§ Problem statement: Reproduce the listing below line for line, with no changes.

§ Data to process:
....
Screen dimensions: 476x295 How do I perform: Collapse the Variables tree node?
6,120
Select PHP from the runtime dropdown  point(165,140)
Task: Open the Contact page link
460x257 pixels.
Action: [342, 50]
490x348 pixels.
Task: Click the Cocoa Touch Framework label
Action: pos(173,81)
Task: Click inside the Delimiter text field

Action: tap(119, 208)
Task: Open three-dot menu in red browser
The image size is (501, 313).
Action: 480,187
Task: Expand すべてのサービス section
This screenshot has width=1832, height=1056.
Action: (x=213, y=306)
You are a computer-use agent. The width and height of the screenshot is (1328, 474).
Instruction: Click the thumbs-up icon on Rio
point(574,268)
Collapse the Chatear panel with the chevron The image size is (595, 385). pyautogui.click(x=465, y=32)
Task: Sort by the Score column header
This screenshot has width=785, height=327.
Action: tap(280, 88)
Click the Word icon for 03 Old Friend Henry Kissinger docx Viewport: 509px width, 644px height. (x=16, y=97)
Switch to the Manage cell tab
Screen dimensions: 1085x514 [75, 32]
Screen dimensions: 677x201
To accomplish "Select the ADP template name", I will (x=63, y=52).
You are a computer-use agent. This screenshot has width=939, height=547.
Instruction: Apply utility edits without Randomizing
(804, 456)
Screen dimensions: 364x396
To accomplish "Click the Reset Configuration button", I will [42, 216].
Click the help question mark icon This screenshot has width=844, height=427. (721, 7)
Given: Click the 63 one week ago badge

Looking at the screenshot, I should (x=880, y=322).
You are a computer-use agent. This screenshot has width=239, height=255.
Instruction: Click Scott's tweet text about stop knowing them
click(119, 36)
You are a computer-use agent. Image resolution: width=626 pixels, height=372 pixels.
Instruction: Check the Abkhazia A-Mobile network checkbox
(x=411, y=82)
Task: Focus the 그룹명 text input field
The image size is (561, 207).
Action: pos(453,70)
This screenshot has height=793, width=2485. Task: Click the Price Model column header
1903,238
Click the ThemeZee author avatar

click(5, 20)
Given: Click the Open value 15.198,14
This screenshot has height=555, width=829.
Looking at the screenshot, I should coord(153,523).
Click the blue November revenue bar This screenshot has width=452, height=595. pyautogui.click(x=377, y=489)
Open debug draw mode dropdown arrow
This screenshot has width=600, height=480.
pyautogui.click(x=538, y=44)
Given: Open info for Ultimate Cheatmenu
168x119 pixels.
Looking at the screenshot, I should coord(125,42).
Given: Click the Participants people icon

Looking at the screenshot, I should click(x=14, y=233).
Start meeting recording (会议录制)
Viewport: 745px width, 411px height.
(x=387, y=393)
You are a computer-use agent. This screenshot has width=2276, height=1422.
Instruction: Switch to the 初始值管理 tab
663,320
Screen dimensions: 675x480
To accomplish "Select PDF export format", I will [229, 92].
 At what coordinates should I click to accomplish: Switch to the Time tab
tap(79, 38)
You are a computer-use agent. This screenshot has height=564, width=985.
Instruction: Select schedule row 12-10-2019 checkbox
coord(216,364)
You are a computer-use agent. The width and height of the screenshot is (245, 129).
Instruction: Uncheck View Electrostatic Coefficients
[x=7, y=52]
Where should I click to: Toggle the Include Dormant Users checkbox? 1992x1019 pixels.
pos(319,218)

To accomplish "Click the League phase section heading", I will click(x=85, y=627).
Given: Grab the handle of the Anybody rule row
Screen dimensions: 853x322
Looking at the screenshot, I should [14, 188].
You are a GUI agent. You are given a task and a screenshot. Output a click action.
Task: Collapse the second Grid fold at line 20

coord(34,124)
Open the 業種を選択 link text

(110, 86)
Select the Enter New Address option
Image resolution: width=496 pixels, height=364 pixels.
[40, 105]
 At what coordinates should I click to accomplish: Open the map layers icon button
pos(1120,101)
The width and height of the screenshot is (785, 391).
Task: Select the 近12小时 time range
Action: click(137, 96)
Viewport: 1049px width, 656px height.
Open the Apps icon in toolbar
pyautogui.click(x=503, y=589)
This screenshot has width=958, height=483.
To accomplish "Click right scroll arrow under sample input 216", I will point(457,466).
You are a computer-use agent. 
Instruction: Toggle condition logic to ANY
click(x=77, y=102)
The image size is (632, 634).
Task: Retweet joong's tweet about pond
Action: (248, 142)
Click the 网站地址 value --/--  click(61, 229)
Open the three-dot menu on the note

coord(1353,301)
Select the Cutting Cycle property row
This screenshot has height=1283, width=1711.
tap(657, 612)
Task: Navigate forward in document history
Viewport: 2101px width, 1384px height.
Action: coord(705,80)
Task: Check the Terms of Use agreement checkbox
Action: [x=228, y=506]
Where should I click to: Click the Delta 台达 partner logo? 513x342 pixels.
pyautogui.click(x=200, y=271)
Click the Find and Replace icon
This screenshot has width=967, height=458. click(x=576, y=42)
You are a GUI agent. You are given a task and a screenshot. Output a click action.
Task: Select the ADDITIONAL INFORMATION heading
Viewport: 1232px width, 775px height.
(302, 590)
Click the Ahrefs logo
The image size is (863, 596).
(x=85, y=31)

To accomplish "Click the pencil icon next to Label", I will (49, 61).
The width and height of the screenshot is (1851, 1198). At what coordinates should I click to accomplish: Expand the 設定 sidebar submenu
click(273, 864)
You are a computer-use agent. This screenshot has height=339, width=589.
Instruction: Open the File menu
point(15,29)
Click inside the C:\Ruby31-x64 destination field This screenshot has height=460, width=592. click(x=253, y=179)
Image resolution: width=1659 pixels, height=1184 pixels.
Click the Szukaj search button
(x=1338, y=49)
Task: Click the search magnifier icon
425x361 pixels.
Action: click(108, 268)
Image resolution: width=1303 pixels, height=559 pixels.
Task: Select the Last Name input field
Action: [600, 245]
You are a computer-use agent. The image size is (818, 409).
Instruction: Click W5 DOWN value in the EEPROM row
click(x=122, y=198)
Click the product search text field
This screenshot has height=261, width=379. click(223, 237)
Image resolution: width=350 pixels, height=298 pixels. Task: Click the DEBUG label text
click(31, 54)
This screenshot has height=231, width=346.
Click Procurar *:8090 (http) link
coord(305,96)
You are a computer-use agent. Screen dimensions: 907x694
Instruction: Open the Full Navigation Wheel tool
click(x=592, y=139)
....
§ Solution to this task:
Screen dimensions: 476x295 How do I perform: Collapse the Variables tree node?
6,120
Select PHP from the runtime dropdown  point(165,140)
Task: Open the Contact page link
460x257 pixels.
Action: [342, 50]
490x348 pixels.
Task: Click the Cocoa Touch Framework label
Action: pos(173,81)
Task: Click inside the Delimiter text field

Action: tap(119, 208)
Task: Open three-dot menu in red browser
The image size is (501, 313).
Action: 480,187
Task: Expand すべてのサービス section
This screenshot has width=1832, height=1056.
Action: (x=213, y=306)
You are a computer-use agent. The width and height of the screenshot is (1328, 474).
Instruction: Click the thumbs-up icon on Rio
point(574,268)
Collapse the Chatear panel with the chevron The image size is (595, 385). pyautogui.click(x=465, y=32)
Task: Sort by the Score column header
This screenshot has width=785, height=327.
Action: tap(280, 88)
Click the Word icon for 03 Old Friend Henry Kissinger docx Viewport: 509px width, 644px height. (x=16, y=97)
Switch to the Manage cell tab
Screen dimensions: 1085x514 [75, 32]
Screen dimensions: 677x201
To accomplish "Select the ADP template name", I will (x=63, y=52).
You are a computer-use agent. This screenshot has width=939, height=547.
Instruction: Apply utility edits without Randomizing
(804, 456)
Screen dimensions: 364x396
To accomplish "Click the Reset Configuration button", I will [42, 216].
Click the help question mark icon This screenshot has width=844, height=427. (721, 7)
Given: Click the 63 one week ago badge

Looking at the screenshot, I should (x=880, y=322).
You are a computer-use agent. This screenshot has width=239, height=255.
Instruction: Click Scott's tweet text about stop knowing them
click(119, 36)
You are a computer-use agent. Image resolution: width=626 pixels, height=372 pixels.
Instruction: Check the Abkhazia A-Mobile network checkbox
(x=411, y=82)
Task: Focus the 그룹명 text input field
The image size is (561, 207).
Action: pos(453,70)
This screenshot has height=793, width=2485. Task: Click the Price Model column header
1903,238
Click the ThemeZee author avatar

click(5, 20)
Given: Click the Open value 15.198,14
This screenshot has height=555, width=829.
Looking at the screenshot, I should coord(153,523).
Click the blue November revenue bar This screenshot has width=452, height=595. pyautogui.click(x=377, y=489)
Open debug draw mode dropdown arrow
This screenshot has width=600, height=480.
pyautogui.click(x=538, y=44)
Given: Open info for Ultimate Cheatmenu
168x119 pixels.
Looking at the screenshot, I should coord(125,42).
Given: Click the Participants people icon

Looking at the screenshot, I should click(x=14, y=233).
Start meeting recording (会议录制)
Viewport: 745px width, 411px height.
(x=387, y=393)
You are a computer-use agent. This screenshot has width=2276, height=1422.
Instruction: Switch to the 初始值管理 tab
663,320
Screen dimensions: 675x480
To accomplish "Select PDF export format", I will [229, 92].
 At what coordinates should I click to accomplish: Switch to the Time tab
tap(79, 38)
You are a computer-use agent. This screenshot has height=564, width=985.
Instruction: Select schedule row 12-10-2019 checkbox
coord(216,364)
You are a computer-use agent. The width and height of the screenshot is (245, 129).
Instruction: Uncheck View Electrostatic Coefficients
[x=7, y=52]
Where should I click to: Toggle the Include Dormant Users checkbox? 1992x1019 pixels.
pos(319,218)

To accomplish "Click the League phase section heading", I will click(x=85, y=627).
Given: Grab the handle of the Anybody rule row
Screen dimensions: 853x322
Looking at the screenshot, I should [14, 188].
You are a GUI agent. You are given a task and a screenshot. Output a click action.
Task: Collapse the second Grid fold at line 20

coord(34,124)
Open the 業種を選択 link text

(110, 86)
Select the Enter New Address option
Image resolution: width=496 pixels, height=364 pixels.
[40, 105]
 At what coordinates should I click to accomplish: Open the map layers icon button
pos(1120,101)
The width and height of the screenshot is (785, 391).
Task: Select the 近12小时 time range
Action: click(137, 96)
Viewport: 1049px width, 656px height.
Open the Apps icon in toolbar
pyautogui.click(x=503, y=589)
This screenshot has width=958, height=483.
To accomplish "Click right scroll arrow under sample input 216", I will point(457,466).
You are a computer-use agent. 
Instruction: Toggle condition logic to ANY
click(x=77, y=102)
The image size is (632, 634).
Task: Retweet joong's tweet about pond
Action: (248, 142)
Click the 网站地址 value --/--  click(61, 229)
Open the three-dot menu on the note

coord(1353,301)
Select the Cutting Cycle property row
This screenshot has height=1283, width=1711.
tap(657, 612)
Task: Navigate forward in document history
Viewport: 2101px width, 1384px height.
Action: coord(705,80)
Task: Check the Terms of Use agreement checkbox
Action: [x=228, y=506]
Where should I click to: Click the Delta 台达 partner logo? 513x342 pixels.
pyautogui.click(x=200, y=271)
Click the Find and Replace icon
This screenshot has width=967, height=458. click(x=576, y=42)
You are a GUI agent. You are given a task and a screenshot. Output a click action.
Task: Select the ADDITIONAL INFORMATION heading
Viewport: 1232px width, 775px height.
(302, 590)
Click the Ahrefs logo
The image size is (863, 596).
(x=85, y=31)

To accomplish "Click the pencil icon next to Label", I will (49, 61).
The width and height of the screenshot is (1851, 1198). At what coordinates should I click to accomplish: Expand the 設定 sidebar submenu
click(273, 864)
You are a computer-use agent. This screenshot has height=339, width=589.
Instruction: Open the File menu
point(15,29)
Click inside the C:\Ruby31-x64 destination field This screenshot has height=460, width=592. click(x=253, y=179)
Image resolution: width=1659 pixels, height=1184 pixels.
Click the Szukaj search button
(x=1338, y=49)
Task: Click the search magnifier icon
425x361 pixels.
Action: click(108, 268)
Image resolution: width=1303 pixels, height=559 pixels.
Task: Select the Last Name input field
Action: [600, 245]
You are a computer-use agent. The image size is (818, 409).
Instruction: Click W5 DOWN value in the EEPROM row
click(x=122, y=198)
Click the product search text field
This screenshot has height=261, width=379. click(223, 237)
Image resolution: width=350 pixels, height=298 pixels. Task: Click the DEBUG label text
click(31, 54)
This screenshot has height=231, width=346.
Click Procurar *:8090 (http) link
coord(305,96)
You are a computer-use agent. Screen dimensions: 907x694
Instruction: Open the Full Navigation Wheel tool
click(x=592, y=139)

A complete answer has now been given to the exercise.